Copy out, from the data below, each line in which the word "heading" occurs.

*** SOURCE MATERIAL ***

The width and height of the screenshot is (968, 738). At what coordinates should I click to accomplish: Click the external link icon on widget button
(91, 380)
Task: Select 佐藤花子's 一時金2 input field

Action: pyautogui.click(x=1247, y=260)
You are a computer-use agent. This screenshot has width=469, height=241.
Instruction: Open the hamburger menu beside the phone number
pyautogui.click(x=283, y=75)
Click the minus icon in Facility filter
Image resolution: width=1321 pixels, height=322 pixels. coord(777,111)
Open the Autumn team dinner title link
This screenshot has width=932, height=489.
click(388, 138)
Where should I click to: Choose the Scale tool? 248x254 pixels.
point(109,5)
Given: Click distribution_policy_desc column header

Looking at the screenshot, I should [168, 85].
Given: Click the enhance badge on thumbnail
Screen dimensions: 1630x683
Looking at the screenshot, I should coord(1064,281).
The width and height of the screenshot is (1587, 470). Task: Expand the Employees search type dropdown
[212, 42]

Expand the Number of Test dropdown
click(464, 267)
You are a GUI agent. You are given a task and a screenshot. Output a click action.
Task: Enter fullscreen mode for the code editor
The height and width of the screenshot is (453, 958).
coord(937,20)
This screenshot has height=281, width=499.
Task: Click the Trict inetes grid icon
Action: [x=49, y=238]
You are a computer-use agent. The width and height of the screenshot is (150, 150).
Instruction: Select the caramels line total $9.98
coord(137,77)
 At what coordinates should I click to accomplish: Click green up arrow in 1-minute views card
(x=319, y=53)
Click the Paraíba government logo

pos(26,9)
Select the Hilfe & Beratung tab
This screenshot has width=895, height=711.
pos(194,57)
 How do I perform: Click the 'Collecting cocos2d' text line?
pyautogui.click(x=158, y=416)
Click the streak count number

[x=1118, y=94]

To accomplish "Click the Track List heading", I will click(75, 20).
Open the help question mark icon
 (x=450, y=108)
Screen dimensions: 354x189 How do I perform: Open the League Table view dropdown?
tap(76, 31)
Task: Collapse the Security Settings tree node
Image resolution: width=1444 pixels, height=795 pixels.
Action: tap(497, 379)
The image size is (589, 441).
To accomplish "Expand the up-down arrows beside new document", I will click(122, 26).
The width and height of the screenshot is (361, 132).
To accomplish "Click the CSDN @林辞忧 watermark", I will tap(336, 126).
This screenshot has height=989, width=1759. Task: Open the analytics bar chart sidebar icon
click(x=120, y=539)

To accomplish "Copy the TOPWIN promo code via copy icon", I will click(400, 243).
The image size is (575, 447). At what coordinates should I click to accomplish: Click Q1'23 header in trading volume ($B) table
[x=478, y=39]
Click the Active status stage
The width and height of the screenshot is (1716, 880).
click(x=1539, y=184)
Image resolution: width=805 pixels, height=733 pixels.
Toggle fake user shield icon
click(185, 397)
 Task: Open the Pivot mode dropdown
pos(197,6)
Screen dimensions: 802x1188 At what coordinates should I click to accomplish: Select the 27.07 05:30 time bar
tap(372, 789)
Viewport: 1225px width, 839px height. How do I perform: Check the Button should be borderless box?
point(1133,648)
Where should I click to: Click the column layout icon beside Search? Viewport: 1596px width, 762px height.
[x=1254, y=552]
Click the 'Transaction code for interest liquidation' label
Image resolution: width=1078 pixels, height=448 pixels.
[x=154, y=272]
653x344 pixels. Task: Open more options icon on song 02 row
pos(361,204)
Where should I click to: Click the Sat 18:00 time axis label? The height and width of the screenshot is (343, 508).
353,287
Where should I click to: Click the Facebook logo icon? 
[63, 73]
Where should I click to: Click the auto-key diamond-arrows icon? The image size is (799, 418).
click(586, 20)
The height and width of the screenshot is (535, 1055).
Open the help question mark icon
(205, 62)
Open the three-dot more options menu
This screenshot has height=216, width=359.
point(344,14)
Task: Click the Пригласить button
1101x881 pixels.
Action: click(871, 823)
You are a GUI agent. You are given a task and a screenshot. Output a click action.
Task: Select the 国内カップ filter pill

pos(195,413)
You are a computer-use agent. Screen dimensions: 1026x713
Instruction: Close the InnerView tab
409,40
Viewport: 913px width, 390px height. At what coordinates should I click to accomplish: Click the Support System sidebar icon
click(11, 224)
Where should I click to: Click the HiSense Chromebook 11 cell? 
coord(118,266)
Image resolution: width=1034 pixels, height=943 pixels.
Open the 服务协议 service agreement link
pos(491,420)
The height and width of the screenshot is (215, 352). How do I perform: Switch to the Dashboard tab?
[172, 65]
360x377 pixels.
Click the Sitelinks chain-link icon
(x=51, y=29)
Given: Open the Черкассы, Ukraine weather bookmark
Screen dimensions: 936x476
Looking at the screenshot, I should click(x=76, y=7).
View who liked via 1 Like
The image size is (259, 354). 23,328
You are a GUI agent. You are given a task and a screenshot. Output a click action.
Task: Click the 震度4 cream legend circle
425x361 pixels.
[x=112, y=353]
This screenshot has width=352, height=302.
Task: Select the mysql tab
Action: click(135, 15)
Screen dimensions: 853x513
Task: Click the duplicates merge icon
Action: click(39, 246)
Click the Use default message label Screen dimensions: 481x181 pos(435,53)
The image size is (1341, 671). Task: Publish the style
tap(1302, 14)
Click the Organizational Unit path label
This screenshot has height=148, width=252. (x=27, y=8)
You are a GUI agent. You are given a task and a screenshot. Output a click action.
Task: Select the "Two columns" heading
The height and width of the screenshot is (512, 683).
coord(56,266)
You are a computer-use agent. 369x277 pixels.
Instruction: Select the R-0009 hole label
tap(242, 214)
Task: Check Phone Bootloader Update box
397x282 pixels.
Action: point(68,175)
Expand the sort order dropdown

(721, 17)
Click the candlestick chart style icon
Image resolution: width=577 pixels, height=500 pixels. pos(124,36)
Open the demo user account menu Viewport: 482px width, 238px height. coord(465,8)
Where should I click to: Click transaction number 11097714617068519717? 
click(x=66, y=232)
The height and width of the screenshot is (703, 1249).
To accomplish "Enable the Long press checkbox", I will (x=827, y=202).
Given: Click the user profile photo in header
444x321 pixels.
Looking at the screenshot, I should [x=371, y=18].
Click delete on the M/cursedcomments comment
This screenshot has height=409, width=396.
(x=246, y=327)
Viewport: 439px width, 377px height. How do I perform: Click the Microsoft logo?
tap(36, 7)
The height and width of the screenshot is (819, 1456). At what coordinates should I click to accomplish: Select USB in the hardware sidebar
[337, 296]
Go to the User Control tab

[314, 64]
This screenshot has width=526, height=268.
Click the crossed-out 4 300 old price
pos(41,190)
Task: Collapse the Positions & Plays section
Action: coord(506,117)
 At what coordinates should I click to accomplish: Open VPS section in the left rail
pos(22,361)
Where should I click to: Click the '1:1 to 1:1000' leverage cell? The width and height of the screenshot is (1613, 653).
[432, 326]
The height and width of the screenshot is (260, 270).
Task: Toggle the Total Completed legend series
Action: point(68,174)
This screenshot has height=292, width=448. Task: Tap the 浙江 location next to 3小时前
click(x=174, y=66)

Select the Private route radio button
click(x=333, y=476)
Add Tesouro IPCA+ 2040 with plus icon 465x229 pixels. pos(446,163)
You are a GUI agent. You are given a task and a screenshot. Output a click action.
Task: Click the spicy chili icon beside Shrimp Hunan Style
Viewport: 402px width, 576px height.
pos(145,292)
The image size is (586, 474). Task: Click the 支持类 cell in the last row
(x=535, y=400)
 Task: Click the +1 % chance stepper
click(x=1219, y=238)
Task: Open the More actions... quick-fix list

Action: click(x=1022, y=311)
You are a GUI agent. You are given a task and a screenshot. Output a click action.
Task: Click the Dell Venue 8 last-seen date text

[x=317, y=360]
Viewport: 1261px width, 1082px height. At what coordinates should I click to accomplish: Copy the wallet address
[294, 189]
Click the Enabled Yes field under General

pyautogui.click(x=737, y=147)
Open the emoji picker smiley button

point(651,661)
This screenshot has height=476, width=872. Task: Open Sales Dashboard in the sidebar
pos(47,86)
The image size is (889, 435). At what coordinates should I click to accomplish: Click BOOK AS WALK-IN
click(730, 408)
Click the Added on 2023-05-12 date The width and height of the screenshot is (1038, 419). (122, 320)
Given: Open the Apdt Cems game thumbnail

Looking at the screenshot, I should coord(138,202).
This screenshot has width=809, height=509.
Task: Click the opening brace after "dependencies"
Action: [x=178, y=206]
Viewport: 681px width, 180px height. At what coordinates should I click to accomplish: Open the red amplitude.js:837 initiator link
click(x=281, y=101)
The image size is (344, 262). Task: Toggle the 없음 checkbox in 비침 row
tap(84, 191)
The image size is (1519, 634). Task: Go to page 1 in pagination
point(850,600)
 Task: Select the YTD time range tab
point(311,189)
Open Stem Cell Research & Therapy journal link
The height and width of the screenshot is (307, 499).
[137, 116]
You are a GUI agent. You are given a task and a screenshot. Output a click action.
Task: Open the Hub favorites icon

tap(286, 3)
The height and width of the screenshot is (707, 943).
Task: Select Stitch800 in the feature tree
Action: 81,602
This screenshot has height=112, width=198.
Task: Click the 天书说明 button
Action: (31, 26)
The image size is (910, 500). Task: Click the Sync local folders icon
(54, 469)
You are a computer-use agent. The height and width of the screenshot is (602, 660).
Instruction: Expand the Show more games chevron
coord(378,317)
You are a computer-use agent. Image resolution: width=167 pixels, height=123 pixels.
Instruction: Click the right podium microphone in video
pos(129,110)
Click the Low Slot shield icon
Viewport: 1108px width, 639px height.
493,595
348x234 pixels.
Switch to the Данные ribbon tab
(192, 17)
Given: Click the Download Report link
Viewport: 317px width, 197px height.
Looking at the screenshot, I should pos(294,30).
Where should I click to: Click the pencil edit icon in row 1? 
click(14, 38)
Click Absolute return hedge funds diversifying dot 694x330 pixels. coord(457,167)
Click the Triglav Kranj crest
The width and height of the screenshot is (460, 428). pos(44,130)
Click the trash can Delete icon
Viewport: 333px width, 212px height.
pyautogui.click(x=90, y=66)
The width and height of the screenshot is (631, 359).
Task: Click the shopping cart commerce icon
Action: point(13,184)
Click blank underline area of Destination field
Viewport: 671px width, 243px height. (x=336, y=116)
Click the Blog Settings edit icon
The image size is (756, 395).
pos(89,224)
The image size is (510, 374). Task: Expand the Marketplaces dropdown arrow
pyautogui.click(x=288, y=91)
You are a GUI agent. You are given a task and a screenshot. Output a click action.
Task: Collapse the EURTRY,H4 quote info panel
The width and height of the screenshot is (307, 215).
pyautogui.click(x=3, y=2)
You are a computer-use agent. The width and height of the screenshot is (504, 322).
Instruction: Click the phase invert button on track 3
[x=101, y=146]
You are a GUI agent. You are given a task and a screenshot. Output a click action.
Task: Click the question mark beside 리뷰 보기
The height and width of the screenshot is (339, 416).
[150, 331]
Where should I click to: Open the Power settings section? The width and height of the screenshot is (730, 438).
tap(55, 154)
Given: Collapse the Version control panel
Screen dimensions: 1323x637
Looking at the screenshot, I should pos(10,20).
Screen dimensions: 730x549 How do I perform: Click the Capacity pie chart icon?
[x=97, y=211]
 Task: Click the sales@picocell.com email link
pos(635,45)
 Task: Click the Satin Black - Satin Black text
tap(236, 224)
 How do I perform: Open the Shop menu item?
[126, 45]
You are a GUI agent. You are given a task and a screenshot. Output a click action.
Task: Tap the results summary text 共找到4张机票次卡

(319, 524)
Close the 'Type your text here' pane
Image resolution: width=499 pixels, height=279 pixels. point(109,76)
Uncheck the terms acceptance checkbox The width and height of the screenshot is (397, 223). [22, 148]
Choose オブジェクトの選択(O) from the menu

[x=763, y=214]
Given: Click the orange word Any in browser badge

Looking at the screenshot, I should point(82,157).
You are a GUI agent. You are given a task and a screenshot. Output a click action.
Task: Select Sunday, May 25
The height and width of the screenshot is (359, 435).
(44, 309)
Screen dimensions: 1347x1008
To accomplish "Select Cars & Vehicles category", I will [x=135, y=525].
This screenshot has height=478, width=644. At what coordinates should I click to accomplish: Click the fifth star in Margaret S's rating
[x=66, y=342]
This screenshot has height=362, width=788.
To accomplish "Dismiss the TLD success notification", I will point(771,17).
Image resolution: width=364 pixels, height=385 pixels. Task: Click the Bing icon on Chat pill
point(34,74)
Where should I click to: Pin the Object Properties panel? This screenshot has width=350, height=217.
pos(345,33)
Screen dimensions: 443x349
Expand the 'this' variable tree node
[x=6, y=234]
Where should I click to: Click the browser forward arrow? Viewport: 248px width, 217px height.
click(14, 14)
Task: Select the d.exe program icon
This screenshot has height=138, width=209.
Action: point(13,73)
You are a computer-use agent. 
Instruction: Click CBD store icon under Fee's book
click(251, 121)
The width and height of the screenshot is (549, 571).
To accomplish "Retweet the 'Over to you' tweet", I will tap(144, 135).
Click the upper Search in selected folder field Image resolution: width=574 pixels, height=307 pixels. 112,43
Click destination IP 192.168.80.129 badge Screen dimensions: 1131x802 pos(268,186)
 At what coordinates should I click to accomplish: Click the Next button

***

◆ **WORKED SOLUTION**:
To accomplish "Click the Track List heading", I will click(75, 20).
Task: Select the "Two columns" heading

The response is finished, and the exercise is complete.